Лариса осмотрелась, и сделала несколько неблагоприятных для себя выводов. Ну, то, что она смотрится по меньшей мере убого со своими тремя гвоздичками на фоне этих корзин с невиданными цветами, громадными подарочными чеканками, портретами в полный рост, коробками с редкой бытовой техникой, это ладно. Хуже было другое — на сцену пускали по списку. И самого выхода на сцену стояла худая мымрочка с двумя вздорными косичками схваченными на затылке резинками, и в толстенных очках, в руках она держала список, в который тыкала острием карандаша.
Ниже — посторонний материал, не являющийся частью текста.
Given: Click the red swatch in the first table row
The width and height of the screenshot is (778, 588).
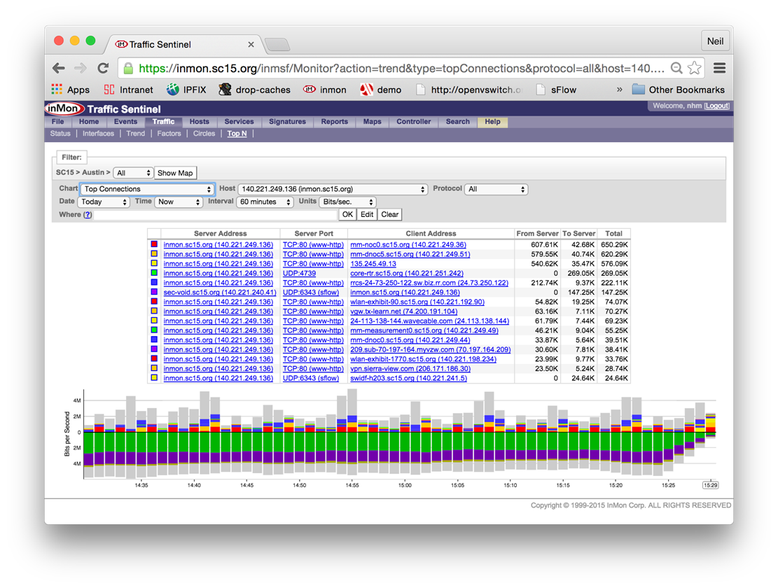Looking at the screenshot, I should (x=153, y=245).
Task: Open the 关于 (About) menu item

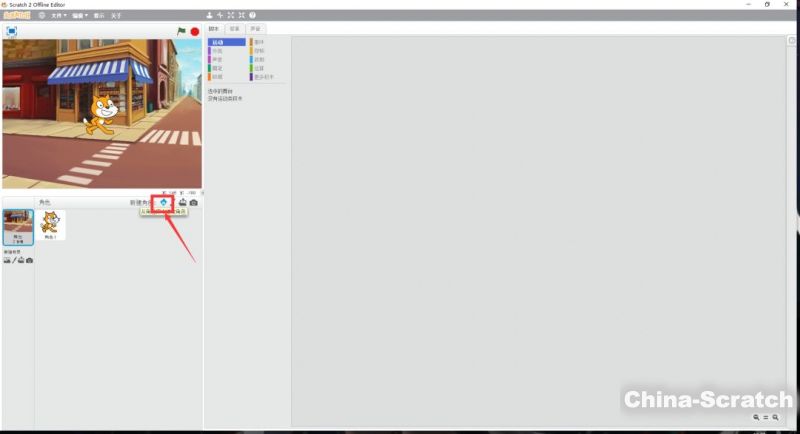Action: 116,16
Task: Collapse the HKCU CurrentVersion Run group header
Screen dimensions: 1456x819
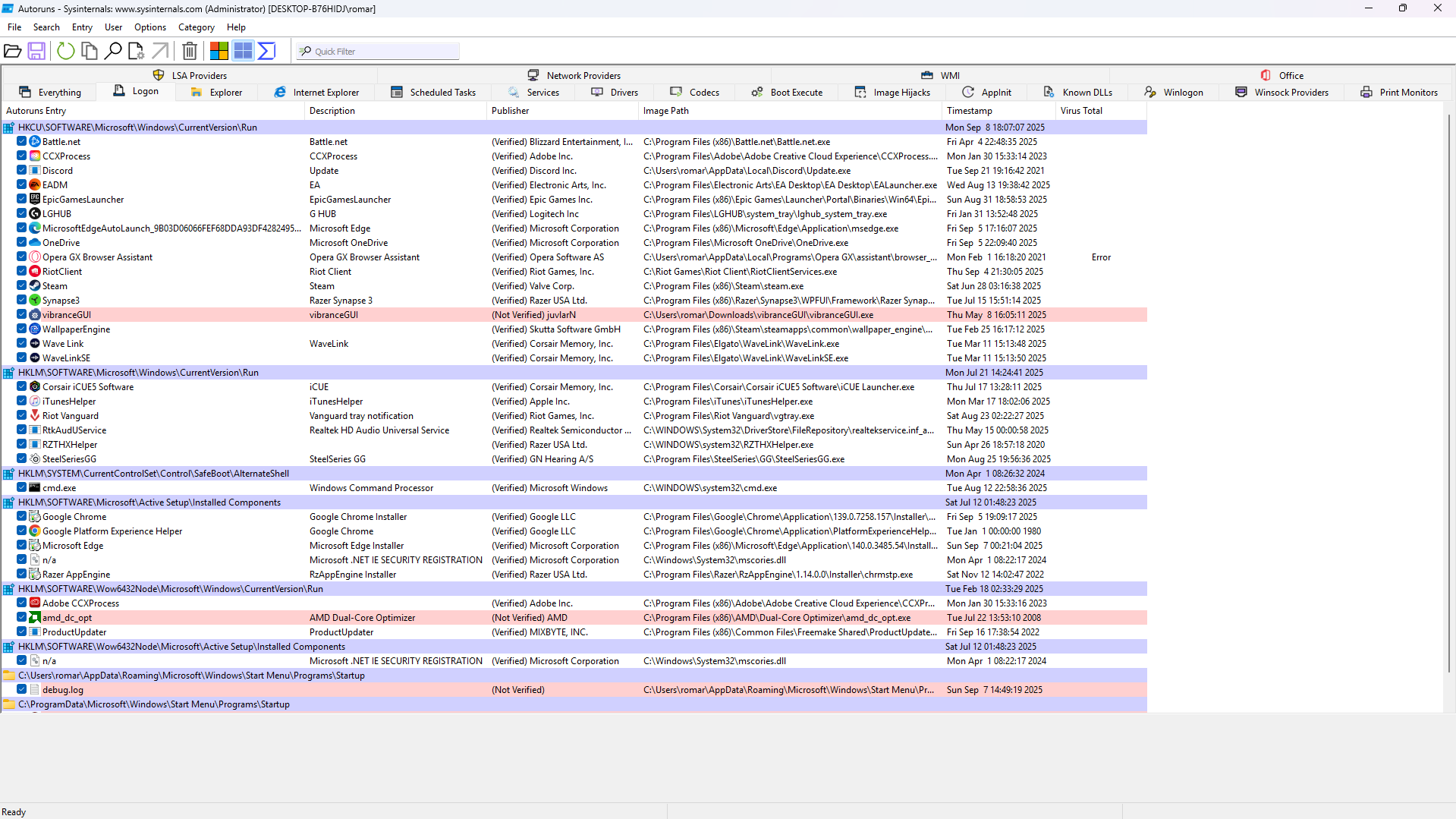Action: (x=8, y=127)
К ней подходили, назывались, она сверялась по написанному, и строго кивала — вы следующий.
Понятно, что никакой организации «Братья и сестры» в этом списке быть не могло.
Какую следовало избрать тактику?
Можно было дождаться самого конца церемонии, и тогда, в атмосфере ослабленной внимательности…
Чепуха! Нервы выгорят от ожидания. Надо идти напролом. Да, прямо сейчас. Вон какой–то генерал вывалил в руки Шамарина гору лилий и, улыбаясь, отваливает.
Вперед.
— Вы кто? — Тихо, но требовательно спросила очкастая.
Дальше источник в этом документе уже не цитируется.